I am so thankful to be able to say that I’m in a bit of a better place right now but looking back on the last two years, it hasn’t always been so.  You can see that its been quite some time since I’ve posted anything and thats because theres been so much going wrong in my life that I actually didn’t know where to begin or how to express my thoughts in any meaningful way.  Productive expression of thoughts means that there is a voice, a coherence of ideas that result in an ordered organization to those ideas and events with the intention of bringing clarity to my life.  I couldn’t do that and even today I feel like I’ll fail even in the attempt.  But feelings have to be told where to get off and purposed actions must take over without the cloud of emotion concealing a direction designed by a “true” heading.  Alcohol, passion, selfishness, etc. have had their way and now with the pieces of a broken life laying about, Its time to get to work.

My best friend has been driven away. Love has been exchanged for emptiness.  Purpose has been replaced with a hopeless heading.  And so I find myself humbled and on my knees learning of mercy, grace, forgiveness, humility and love anew.  Yes, alcohol and meaningless passions have decidedly destroyed my life.  But it wasn’t as if they forced their way into my life.  No, I welcomed them in!!!!!!!  I pulled out a metaphorical musty old mattress and snuggled up alongside a dumpster and gave up a dream of a rocking chair staring off at an awesome sunset settling across the western rim of the valley.  I gave up “Always”.  Always having someone to love, Always being loved, Always being thought of, Always being cherished, Always being connected, Always being needed, for absolutely nothing.  I’ve lost love, career, purpose, money, friendship and family.  ”Always” really doesn’t mean “Always” when you give it away as I did.

Prison isn’t a place you want to go.  Its not a place for the feint hearted but it will show a man or woman what they are made of if they will only take the time to allow themselves to be opened up and cleansed.  The world vanishes.  Friends vanish. Family vanishes.  Love vanishes.  Children grow up.  But thats not solely because of me or you.  Its because Life goes on.  Its carried forward in time and you realize that its vanity, arrogance, pride, selfishness, ego, self-centeredness and a whole host of other arrogance based descriptives that are to blame.  But Life doesn’t stop.  I (and you) are not that important!  We seek to MAKE ourselves of great importance but its an empty pursuit!  Whatever course of action you take to accomplish your importance and “wholeness” will never be enough!  And for people with a personality like mine, (for surely I cannot speak of all personalities and there are certainly others of a much better temperment) once the chase for EMPTY purpose starts, you end up farther adrift than you wanted to go and you stay much longer than you wanted to stay with nothing of lasting value to show for it.  That seems a harsh statement in this humanist self righteous world we live in, but its true!  Many wont agree but it may not mean that its not true, it may simply mean that there hasn’t been sufficient circumstances in our lives thus far enabling us to SEE that truth.  Perhaps I’m mistaken.  But whats worse is that even if you are “blessed” enough to be granted the opportunity to SEE it, there comes a time when you will have the opportunity to look away from its truth.  Scripture talks about how awful it is to have seen truth and then to turn away from it.  The freedom of choice and will always allows for it, but there are consequences.  Some….eternal.
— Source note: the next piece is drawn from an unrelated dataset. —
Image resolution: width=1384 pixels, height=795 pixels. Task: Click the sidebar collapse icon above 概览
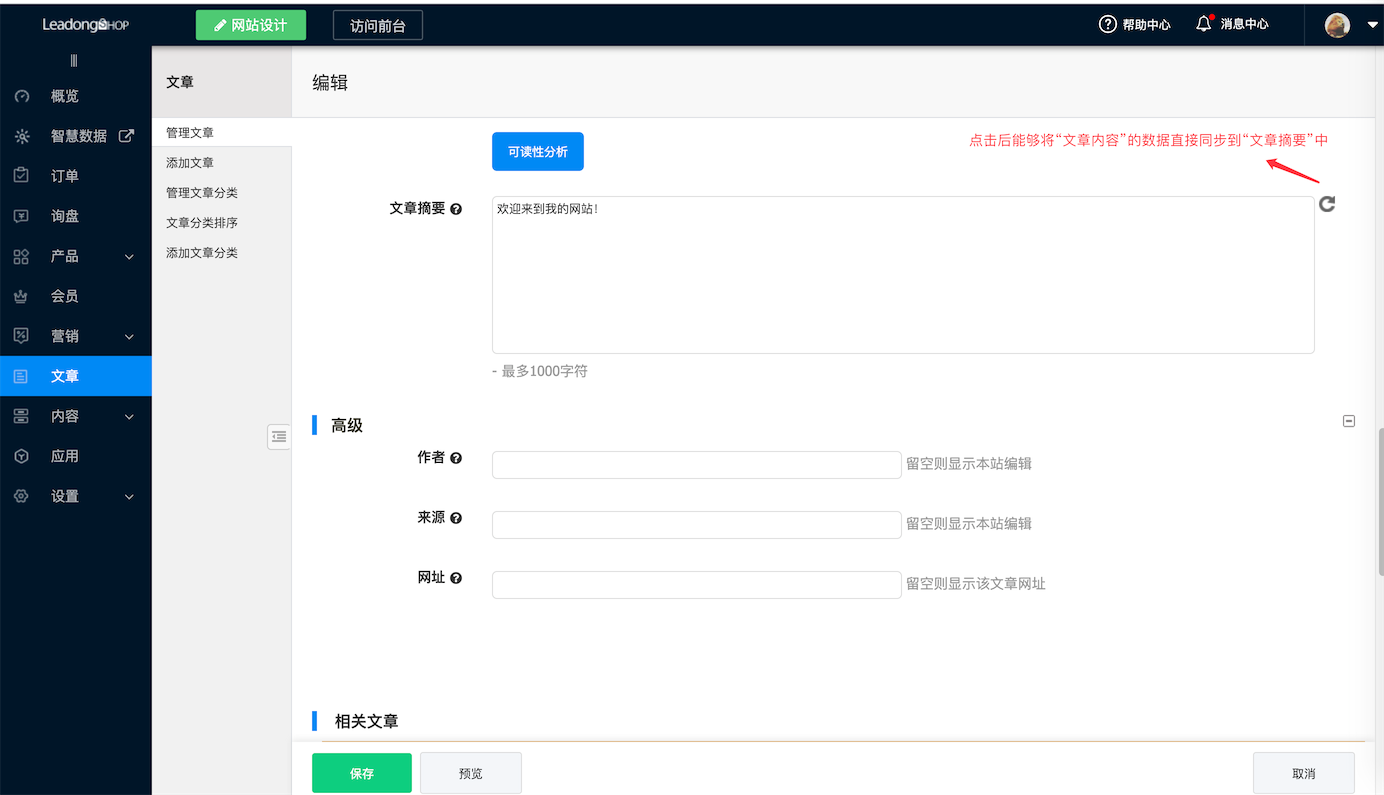(73, 60)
So what does all this rambling mean?  Perhaps its merely my first clumsy attempts to put order to my thoughts.  Perhaps I’ve just missed trying to write.  Who knows.  But I do know this: Life may be difficult for long periods of time.  Friends may leave you.  Family may drift away.  Marriages may crumble. You may be the reason for it all or you may not.  But Life goes on.  Ending mine didn’t work out so well and now that there is distance and time between, I’m thankful.  I can see that even though there are huge mountains in front of me, I’m starting my climb.  Yes, I’m starting out alone, but I’ve been given the gift of opportunity and I’ll begin the climb.  I already have.  I’m trying to be mindful this time that its not about getting over the mountain (for surely there is another challenge that lays beyond) its about each step along the way, those we encounter and those that encounter us.  During my times of resting, “travelers” pass by.  My goal is to refresh them, just I’ve been refreshed by others.  I will unpack the boxes of my life one at a time and hopefully, never hopelessly, I’ll move forward.